TASK GOAL: Please repeat the lines below, exactly and only, from the one that holds "Select the 9.9 temperature label" through the one that holds "Given: Open the User manual book icon".

RECORDS FOR PROCESSING:
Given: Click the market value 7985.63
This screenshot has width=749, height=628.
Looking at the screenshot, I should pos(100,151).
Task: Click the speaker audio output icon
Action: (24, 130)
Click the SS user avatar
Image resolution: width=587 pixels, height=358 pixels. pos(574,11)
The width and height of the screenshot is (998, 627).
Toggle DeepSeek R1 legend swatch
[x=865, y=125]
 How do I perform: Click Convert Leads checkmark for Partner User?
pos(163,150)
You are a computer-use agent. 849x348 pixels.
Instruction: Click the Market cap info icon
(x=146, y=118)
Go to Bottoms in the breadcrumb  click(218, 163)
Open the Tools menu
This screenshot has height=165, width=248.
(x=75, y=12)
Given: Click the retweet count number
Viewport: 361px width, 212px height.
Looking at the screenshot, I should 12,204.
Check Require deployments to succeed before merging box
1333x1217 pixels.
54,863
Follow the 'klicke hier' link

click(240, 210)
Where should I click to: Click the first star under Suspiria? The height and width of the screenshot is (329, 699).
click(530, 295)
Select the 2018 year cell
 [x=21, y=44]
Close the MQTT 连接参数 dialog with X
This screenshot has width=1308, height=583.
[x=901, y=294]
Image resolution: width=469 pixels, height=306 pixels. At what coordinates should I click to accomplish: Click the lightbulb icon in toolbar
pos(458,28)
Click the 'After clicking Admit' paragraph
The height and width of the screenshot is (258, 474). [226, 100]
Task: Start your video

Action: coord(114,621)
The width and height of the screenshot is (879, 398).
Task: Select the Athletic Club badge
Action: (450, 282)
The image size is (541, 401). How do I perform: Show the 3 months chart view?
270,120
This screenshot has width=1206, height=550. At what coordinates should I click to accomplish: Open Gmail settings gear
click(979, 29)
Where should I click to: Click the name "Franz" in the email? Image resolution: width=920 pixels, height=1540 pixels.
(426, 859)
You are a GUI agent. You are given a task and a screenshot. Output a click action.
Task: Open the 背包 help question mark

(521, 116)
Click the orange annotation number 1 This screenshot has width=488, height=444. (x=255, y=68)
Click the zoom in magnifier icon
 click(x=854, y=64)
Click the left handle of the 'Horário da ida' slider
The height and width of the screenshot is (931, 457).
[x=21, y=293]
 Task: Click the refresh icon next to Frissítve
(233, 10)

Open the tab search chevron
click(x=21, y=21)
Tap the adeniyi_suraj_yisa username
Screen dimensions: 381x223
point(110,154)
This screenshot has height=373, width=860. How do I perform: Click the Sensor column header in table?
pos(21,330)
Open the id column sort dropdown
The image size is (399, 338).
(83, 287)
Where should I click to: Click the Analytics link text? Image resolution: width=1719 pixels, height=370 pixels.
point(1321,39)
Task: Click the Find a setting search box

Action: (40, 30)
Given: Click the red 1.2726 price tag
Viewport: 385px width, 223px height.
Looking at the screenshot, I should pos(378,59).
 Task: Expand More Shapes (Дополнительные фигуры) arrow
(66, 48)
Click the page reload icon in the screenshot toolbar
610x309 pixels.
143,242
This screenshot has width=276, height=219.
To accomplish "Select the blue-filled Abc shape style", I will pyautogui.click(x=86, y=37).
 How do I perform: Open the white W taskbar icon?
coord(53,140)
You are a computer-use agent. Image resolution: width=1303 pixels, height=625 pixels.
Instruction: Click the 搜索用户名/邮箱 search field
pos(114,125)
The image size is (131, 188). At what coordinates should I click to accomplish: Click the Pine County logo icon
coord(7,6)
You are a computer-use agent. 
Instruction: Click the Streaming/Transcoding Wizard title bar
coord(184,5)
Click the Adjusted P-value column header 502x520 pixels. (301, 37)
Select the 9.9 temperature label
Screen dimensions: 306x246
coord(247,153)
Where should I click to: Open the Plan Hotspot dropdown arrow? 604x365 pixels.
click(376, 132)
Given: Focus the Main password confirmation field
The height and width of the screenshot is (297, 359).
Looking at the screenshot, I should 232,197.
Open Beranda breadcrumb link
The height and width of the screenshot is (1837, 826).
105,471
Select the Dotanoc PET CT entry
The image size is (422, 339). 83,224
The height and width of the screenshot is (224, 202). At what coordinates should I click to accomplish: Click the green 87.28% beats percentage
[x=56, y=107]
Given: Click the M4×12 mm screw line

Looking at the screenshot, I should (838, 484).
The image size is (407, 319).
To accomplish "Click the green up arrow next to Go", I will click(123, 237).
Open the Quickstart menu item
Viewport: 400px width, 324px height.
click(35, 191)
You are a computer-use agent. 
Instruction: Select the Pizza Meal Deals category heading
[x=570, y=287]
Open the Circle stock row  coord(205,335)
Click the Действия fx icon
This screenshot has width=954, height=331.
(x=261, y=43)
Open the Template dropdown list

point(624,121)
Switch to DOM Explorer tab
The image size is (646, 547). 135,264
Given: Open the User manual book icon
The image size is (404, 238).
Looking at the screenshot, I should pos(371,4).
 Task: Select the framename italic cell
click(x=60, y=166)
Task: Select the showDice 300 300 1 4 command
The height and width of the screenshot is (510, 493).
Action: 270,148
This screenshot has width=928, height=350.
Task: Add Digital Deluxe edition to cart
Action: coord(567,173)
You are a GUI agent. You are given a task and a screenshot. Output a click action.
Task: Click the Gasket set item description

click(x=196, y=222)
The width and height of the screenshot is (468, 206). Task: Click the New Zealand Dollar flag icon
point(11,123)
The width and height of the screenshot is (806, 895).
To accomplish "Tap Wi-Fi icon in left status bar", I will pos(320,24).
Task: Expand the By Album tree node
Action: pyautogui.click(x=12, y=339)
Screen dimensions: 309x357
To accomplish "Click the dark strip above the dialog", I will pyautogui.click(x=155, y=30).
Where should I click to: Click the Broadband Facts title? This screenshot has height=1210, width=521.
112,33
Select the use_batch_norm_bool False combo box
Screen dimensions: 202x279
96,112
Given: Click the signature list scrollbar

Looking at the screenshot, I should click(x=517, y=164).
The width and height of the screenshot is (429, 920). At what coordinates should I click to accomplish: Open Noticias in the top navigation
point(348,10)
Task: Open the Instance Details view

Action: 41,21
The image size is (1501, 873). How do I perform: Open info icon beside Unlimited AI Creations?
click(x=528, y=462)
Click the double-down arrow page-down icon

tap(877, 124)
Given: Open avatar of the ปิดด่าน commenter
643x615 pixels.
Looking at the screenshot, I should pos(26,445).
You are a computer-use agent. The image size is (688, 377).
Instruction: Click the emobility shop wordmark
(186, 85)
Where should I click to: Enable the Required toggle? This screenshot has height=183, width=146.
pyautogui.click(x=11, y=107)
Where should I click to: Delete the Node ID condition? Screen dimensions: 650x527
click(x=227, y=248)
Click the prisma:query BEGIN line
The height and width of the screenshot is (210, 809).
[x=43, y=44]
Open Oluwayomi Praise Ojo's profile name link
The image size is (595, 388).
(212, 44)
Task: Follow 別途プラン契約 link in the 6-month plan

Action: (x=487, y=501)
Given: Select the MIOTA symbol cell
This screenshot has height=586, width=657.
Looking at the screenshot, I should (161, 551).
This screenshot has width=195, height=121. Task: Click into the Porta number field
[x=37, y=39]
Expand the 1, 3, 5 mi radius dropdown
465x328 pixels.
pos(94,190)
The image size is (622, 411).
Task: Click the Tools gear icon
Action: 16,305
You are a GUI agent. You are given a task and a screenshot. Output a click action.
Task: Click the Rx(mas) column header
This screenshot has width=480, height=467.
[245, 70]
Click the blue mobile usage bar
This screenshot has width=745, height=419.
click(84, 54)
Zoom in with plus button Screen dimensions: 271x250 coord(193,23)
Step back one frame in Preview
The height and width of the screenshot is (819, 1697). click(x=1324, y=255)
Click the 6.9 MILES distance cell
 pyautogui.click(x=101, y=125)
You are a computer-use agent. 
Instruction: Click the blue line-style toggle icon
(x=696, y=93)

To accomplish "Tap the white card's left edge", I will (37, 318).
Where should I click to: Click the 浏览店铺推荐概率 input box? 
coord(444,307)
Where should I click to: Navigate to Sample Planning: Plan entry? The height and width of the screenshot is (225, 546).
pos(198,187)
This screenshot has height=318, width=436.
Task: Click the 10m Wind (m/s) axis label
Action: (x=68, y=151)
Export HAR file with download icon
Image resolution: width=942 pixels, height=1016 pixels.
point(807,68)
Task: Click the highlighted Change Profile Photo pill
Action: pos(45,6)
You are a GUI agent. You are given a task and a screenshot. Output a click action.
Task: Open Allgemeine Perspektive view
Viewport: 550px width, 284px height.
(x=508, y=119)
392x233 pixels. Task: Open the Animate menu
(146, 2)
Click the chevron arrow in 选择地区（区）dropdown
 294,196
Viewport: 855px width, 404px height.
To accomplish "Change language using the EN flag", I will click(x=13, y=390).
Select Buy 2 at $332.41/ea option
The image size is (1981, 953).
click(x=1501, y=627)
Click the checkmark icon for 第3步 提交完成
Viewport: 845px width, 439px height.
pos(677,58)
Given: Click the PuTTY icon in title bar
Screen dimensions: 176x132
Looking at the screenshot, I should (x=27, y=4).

SOLVED EXERCISE:
Select the 9.9 temperature label
Screen dimensions: 306x246
coord(247,153)
Where should I click to: Open the Plan Hotspot dropdown arrow? 604x365 pixels.
click(376, 132)
Given: Focus the Main password confirmation field
The height and width of the screenshot is (297, 359).
Looking at the screenshot, I should 232,197.
Open Beranda breadcrumb link
The height and width of the screenshot is (1837, 826).
105,471
Select the Dotanoc PET CT entry
The image size is (422, 339). 83,224
The height and width of the screenshot is (224, 202). At what coordinates should I click to accomplish: Click the green 87.28% beats percentage
[x=56, y=107]
Given: Click the M4×12 mm screw line

Looking at the screenshot, I should (838, 484).
The image size is (407, 319).
To accomplish "Click the green up arrow next to Go", I will click(123, 237).
Open the Quickstart menu item
Viewport: 400px width, 324px height.
click(35, 191)
You are a computer-use agent. 
Instruction: Select the Pizza Meal Deals category heading
[x=570, y=287]
Open the Circle stock row  coord(205,335)
Click the Действия fx icon
This screenshot has width=954, height=331.
(x=261, y=43)
Open the Template dropdown list

point(624,121)
Switch to DOM Explorer tab
The image size is (646, 547). 135,264
Given: Open the User manual book icon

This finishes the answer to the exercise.